#### Exercise:
From the entries below, reproduce exactly the line containing "Remedy Oil (437, 1825)", the line containing "Contact (777, 1794)", and every line in between, with nothing added.

● ● ●

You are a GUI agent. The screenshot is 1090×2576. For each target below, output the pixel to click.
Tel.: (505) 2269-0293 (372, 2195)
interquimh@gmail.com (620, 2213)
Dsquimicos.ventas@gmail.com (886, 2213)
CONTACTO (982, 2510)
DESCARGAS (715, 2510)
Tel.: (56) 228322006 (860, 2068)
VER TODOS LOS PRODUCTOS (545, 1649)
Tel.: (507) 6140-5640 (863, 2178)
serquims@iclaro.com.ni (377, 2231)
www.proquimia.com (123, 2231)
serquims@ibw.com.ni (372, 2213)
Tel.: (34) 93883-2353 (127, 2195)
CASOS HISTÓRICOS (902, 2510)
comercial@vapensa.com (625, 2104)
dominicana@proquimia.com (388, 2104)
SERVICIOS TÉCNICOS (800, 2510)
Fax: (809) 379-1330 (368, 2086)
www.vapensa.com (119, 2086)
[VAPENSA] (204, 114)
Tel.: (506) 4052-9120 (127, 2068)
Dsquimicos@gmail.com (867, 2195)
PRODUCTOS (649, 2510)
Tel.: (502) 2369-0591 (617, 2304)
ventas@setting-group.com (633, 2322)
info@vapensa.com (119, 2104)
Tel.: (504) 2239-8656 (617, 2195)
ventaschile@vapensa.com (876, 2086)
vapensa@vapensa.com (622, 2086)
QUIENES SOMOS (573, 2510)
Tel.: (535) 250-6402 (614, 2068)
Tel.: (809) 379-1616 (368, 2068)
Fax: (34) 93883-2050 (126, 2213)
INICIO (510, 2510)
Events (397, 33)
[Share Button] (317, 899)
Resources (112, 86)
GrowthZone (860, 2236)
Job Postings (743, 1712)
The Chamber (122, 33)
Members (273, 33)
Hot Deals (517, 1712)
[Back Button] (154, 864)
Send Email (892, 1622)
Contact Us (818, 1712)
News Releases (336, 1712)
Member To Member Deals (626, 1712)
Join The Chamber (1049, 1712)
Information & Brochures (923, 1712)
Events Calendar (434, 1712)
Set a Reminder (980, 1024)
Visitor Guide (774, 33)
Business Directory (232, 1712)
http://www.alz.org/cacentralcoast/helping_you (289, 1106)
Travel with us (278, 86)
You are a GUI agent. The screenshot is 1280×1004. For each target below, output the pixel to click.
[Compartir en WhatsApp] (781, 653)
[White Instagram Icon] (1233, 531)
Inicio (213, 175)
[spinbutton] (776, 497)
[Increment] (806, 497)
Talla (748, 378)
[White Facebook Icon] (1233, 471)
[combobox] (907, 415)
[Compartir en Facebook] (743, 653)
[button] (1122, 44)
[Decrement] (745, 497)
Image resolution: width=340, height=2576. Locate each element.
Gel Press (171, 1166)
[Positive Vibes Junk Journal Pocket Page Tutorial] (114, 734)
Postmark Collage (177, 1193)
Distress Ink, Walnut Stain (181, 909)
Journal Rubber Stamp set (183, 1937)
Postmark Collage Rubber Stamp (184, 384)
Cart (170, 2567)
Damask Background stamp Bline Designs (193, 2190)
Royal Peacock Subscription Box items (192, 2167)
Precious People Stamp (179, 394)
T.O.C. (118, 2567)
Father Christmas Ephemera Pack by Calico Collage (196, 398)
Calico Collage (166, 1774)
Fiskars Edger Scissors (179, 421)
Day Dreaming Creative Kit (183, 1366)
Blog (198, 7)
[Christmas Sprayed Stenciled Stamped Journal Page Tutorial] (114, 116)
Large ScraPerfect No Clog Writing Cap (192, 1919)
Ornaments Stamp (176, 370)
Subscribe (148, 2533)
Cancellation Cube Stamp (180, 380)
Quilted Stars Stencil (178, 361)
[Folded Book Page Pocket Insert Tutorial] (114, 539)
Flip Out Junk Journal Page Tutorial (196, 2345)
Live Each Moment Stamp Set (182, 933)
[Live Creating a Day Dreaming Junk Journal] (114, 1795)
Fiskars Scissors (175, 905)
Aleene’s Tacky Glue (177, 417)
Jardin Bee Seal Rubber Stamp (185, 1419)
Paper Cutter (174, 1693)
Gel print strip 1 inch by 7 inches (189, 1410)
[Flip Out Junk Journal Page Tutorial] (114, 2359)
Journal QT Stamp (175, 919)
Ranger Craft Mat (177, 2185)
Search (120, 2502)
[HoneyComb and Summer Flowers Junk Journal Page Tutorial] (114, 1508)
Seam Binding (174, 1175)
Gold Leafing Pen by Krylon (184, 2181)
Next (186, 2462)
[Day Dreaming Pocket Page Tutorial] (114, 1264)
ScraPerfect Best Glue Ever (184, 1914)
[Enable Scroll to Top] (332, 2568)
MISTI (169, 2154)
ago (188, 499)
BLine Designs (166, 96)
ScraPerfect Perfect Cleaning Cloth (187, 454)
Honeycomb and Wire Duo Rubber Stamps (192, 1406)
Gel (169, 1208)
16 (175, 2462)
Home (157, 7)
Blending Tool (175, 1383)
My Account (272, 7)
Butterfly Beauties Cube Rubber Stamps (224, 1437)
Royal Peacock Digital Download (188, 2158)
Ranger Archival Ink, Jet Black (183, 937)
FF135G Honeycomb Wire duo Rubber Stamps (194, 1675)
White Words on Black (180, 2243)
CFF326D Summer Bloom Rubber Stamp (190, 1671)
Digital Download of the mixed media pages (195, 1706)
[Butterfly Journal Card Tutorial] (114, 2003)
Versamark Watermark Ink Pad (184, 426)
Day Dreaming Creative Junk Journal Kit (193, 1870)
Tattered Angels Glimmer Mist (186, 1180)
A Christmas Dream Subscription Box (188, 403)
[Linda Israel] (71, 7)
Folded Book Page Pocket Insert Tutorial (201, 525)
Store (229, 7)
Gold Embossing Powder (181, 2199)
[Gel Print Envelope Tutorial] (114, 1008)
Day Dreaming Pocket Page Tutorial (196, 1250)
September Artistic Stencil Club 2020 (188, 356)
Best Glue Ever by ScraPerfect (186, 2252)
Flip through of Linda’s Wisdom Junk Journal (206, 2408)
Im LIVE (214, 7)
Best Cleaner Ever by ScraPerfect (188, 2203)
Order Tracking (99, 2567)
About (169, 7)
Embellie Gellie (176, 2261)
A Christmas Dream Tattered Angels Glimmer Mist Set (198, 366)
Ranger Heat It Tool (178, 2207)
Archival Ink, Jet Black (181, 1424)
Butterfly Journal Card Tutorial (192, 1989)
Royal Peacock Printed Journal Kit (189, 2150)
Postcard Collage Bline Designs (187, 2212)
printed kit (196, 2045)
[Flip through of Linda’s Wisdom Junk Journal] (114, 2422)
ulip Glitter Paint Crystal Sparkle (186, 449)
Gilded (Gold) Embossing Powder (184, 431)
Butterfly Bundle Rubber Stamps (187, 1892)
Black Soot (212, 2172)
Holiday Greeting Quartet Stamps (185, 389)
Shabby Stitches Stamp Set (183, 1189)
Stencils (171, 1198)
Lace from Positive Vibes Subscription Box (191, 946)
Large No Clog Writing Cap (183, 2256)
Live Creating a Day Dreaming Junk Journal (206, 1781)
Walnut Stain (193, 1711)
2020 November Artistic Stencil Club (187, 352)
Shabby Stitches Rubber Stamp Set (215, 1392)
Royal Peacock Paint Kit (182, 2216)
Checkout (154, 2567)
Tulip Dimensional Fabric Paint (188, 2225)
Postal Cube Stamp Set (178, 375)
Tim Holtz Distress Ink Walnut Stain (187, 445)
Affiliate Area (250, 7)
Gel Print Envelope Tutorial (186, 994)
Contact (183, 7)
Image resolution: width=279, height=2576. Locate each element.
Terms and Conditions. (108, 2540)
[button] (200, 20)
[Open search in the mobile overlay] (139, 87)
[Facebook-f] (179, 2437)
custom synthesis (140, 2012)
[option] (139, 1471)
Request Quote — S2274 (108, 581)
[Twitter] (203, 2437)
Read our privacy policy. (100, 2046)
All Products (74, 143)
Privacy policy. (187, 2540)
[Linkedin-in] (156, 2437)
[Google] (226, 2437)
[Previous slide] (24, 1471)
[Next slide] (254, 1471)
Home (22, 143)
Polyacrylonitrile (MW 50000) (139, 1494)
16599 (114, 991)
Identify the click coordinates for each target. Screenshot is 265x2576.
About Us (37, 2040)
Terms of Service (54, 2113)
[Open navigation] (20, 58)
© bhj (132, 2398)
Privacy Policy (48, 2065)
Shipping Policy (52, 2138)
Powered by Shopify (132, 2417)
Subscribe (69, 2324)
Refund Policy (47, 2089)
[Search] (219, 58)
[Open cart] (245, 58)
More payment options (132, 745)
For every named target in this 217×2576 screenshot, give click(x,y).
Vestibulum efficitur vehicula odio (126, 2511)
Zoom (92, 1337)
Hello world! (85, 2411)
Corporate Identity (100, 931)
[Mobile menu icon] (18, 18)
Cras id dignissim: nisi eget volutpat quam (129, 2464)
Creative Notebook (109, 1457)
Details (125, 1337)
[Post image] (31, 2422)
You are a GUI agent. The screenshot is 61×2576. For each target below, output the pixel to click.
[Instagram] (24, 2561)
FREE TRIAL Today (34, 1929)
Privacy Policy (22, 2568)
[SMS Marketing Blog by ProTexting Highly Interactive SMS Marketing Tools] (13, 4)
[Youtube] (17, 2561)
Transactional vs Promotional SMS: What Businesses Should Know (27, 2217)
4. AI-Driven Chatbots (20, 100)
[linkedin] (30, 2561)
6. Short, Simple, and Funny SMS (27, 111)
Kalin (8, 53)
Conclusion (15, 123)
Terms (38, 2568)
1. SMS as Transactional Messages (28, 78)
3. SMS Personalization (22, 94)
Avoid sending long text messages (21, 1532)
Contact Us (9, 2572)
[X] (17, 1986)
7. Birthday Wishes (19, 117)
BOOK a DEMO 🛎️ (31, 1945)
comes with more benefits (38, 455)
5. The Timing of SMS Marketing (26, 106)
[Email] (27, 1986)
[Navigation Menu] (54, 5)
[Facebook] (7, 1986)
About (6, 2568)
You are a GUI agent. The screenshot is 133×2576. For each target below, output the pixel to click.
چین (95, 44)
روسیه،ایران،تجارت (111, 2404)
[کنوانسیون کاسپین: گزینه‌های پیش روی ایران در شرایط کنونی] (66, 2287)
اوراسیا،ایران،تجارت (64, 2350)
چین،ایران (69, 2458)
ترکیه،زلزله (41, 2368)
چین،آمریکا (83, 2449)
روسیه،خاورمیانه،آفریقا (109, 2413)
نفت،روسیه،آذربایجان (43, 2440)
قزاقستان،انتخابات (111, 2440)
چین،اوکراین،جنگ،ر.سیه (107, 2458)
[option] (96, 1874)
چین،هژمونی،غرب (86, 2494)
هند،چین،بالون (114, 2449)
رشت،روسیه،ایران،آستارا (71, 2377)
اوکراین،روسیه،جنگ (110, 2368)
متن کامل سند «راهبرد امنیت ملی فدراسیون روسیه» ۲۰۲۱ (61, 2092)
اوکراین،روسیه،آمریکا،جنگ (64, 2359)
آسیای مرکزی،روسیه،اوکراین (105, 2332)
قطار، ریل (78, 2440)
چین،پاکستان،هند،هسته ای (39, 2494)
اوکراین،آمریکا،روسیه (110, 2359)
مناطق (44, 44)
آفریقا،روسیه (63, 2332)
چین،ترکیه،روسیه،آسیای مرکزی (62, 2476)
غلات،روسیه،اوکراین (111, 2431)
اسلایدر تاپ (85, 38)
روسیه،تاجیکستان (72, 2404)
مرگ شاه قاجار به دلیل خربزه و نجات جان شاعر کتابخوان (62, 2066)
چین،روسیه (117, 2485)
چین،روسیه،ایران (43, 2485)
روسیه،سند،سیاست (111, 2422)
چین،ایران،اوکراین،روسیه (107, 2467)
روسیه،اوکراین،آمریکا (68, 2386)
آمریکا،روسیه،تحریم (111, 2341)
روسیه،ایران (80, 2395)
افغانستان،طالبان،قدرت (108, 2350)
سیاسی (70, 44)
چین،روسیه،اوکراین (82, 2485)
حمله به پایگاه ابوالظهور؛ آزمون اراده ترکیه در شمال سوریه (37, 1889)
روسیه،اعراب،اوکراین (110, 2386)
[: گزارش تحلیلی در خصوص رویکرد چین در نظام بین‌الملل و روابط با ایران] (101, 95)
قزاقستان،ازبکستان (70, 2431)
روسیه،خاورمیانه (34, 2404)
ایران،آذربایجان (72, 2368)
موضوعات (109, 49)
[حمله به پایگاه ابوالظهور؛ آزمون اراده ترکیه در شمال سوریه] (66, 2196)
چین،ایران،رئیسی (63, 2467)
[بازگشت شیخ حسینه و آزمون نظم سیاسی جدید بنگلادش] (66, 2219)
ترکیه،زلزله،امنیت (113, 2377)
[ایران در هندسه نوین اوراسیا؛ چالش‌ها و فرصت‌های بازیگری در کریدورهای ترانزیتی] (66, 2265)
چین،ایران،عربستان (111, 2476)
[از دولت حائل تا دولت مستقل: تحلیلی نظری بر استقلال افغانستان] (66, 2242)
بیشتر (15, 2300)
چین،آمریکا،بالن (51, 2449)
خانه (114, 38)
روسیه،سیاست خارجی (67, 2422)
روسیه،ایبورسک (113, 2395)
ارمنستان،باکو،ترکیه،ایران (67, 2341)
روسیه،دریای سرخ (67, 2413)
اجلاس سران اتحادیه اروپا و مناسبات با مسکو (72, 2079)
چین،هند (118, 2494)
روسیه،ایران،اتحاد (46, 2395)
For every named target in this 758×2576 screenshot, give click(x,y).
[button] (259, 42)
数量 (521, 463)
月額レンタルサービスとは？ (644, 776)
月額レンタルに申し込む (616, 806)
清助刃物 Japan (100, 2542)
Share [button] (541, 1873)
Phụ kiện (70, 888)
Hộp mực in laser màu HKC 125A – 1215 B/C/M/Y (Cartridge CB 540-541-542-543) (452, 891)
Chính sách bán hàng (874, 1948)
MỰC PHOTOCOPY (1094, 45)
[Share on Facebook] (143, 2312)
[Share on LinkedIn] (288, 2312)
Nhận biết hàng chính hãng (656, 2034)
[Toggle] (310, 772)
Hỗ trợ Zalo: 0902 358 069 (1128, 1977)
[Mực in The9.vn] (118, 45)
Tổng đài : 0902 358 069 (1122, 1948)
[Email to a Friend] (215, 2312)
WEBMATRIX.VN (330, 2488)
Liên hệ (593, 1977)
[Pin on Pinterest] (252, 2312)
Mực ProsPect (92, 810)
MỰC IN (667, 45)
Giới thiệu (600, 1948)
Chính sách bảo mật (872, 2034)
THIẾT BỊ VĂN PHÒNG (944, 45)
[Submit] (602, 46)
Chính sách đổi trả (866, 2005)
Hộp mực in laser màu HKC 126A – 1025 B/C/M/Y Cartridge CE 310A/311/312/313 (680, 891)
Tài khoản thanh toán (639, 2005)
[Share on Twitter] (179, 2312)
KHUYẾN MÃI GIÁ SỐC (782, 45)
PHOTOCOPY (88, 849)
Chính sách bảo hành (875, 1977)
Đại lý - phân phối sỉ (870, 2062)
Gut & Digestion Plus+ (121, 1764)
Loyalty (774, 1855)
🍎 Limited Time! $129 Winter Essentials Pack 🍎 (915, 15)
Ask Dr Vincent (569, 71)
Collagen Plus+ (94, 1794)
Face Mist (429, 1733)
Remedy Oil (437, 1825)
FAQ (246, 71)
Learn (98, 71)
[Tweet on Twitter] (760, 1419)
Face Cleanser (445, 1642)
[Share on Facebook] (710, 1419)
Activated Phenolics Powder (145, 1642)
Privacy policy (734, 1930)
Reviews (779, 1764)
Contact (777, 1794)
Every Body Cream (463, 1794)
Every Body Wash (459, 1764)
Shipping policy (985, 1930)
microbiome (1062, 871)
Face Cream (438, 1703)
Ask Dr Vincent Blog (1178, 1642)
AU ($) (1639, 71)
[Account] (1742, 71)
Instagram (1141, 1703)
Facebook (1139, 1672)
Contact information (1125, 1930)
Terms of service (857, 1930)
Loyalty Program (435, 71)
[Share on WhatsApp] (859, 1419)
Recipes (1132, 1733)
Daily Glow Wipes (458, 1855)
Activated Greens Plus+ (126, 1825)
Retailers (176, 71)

● ● ●

#### Answer box:
Remedy Oil (437, 1825)
FAQ (246, 71)
Learn (98, 71)
[Tweet on Twitter] (760, 1419)
Face Cleanser (445, 1642)
[Share on Facebook] (710, 1419)
Activated Phenolics Powder (145, 1642)
Privacy policy (734, 1930)
Reviews (779, 1764)
Contact (777, 1794)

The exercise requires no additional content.